San Millán de la Cogolla, la cuna del castellano
La evolución de la lengua se asemeja a un río que, tras brotar puro, termina ramificándose en varios afluentes y adaptándose al terreno que atraviesa. Vivo ejemplo de ello fue lo que le ocurrió al latín de los políticos y los legionarios romanos que arribaron a Hispania. Que, gracias al paso del tiempo, sus principem acabaron convirtiéndose en nuestros «príncipes». Encontrar el momento exacto en el que esta transformación se empezó a forjar es, por lo general, casi imposible. Pero no en España. En nuestras tierras, uno de los dos monasterios de San Millán de la Cogolla (La Rioja) se convirtió, alrededor del siglo X, en un testigo de excepción del nacimiento de las primeras palabras escritas en castellano.
Este municipio riojano emana literatura. Sus habitantes pueden presumir de pisar las mismas calles que, entre los siglos XII y XIII, transitó Gonzalo de Berceo, el primer poeta castellano reconocido. Es de suponer que este genio de las letras se perdió también por los verdes senderos que rodean el pueblo y se deleitó escuchando otra de sus atracciones: la berrea (el singular sonido que emiten en época de celo los ciervos).

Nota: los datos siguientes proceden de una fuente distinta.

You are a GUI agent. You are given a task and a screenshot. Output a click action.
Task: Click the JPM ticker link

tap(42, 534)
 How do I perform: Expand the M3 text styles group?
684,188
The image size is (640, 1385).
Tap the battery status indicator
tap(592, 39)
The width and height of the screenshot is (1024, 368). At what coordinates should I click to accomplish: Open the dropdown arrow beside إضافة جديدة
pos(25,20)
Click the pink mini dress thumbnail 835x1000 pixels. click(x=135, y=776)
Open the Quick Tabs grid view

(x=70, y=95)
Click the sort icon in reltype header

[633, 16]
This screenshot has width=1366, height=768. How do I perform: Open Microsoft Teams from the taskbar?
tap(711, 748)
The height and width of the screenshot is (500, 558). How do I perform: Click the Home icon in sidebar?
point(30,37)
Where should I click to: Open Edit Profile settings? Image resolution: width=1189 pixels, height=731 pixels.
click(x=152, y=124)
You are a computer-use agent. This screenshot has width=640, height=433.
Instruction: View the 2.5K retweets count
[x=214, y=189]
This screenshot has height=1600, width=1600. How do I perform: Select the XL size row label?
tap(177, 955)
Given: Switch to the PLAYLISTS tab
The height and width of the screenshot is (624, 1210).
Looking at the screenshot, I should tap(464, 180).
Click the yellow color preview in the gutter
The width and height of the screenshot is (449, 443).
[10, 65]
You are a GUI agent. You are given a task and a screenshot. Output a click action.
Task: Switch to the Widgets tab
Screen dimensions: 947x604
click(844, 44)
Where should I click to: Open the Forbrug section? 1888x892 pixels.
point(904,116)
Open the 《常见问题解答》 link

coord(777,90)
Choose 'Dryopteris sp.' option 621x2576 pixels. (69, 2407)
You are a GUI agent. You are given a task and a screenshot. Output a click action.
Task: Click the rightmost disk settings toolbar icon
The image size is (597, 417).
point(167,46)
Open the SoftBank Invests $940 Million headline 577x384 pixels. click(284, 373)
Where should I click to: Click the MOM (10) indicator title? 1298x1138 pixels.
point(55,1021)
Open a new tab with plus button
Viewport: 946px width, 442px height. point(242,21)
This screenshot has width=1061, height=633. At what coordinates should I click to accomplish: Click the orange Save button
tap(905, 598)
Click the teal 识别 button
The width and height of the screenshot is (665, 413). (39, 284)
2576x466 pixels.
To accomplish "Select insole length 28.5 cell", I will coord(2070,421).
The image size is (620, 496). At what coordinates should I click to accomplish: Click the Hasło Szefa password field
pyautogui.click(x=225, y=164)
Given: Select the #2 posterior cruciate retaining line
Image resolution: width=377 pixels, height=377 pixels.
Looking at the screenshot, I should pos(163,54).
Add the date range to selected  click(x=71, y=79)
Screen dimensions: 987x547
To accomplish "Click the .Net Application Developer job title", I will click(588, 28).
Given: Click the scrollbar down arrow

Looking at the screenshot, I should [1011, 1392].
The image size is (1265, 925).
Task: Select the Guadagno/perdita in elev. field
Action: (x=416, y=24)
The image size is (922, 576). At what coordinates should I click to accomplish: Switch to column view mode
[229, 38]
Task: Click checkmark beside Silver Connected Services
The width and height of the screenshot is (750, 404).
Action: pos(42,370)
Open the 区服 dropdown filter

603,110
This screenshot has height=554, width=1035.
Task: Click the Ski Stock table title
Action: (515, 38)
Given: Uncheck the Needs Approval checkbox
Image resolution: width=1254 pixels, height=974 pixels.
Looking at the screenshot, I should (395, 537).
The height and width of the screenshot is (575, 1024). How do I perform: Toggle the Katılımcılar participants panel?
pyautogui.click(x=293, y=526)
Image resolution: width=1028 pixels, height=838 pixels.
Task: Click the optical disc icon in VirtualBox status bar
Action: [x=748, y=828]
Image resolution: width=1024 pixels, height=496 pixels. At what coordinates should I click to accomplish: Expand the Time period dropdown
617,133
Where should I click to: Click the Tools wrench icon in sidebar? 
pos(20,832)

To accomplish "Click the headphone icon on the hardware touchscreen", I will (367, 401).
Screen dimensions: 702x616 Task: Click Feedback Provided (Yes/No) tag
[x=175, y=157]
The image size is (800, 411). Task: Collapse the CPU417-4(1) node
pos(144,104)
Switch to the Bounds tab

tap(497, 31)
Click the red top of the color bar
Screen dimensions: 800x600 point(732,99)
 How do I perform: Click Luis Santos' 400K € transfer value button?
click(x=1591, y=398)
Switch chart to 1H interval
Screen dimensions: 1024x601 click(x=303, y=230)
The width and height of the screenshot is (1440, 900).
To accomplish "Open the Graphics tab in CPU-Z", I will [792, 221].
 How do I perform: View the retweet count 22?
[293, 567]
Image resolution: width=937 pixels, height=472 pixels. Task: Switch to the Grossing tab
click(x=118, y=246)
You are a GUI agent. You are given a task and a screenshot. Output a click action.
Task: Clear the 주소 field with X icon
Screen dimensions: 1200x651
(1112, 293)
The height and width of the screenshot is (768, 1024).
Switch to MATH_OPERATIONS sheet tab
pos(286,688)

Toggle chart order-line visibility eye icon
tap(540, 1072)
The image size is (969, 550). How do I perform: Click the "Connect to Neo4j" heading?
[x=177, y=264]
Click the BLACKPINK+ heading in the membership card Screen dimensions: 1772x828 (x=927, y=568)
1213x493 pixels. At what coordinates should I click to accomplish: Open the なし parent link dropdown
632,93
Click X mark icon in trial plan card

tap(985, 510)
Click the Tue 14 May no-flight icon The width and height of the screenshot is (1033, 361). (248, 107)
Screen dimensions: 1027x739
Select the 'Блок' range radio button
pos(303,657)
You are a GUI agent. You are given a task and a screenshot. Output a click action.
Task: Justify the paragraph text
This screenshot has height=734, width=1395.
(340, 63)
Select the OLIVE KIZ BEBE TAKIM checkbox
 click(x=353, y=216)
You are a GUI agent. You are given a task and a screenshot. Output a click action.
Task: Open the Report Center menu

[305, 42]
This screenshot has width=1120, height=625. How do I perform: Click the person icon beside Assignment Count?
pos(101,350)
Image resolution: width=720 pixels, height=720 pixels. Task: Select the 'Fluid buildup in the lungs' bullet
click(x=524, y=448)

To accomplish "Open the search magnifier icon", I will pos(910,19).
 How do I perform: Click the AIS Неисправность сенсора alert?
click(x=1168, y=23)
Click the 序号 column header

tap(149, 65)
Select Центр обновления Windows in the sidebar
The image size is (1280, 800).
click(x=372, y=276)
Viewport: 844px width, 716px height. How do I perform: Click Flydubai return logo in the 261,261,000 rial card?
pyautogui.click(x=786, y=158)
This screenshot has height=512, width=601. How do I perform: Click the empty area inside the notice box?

El nacimiento del pueblo está ligado a unas pequeñas cuevas ubicadas en la sierra donde residió San Millán, un ermitaño alrededor de quien se creó una ferviente comunidad religiosa entre los siglos V y VI. Durante su vida, el santo fundó el hoy monasterio de Suso (cuyo significado en latín es «arriba»). Fue precisamente en su scriptorium donde, allá por el siglo X, un monje dio forma a las primeras palabras puestas sobre papel en romance (posteriormente, nuestro castellano). Lo hizo en un códice emilianense escrito en latín, y en forma de glosas. Unas pequeñas anotaciones al margen de las páginas para aclarar, en la lengua que entonces comenzaba a hablar el pueblo llano, lo que quería decir el texto original. Por ello son conocidas como Glosas Emilianenses. El autor se permitió, además, escribir alguna aclaración en vascuence.
Suso fue declarado Patrimonio de la Humanidad en 1997. Este es un honor que comparte con su hermano menor, el monasterio de Yuso («abajo»), fundado en 1053 y levantado en una zona más accesible para albergar los restos de San Millán. A día de hoy, el edificio custodia una treintena de cantorales cuyo peso llega (en algunos casos) hasta los 60 kilogramos.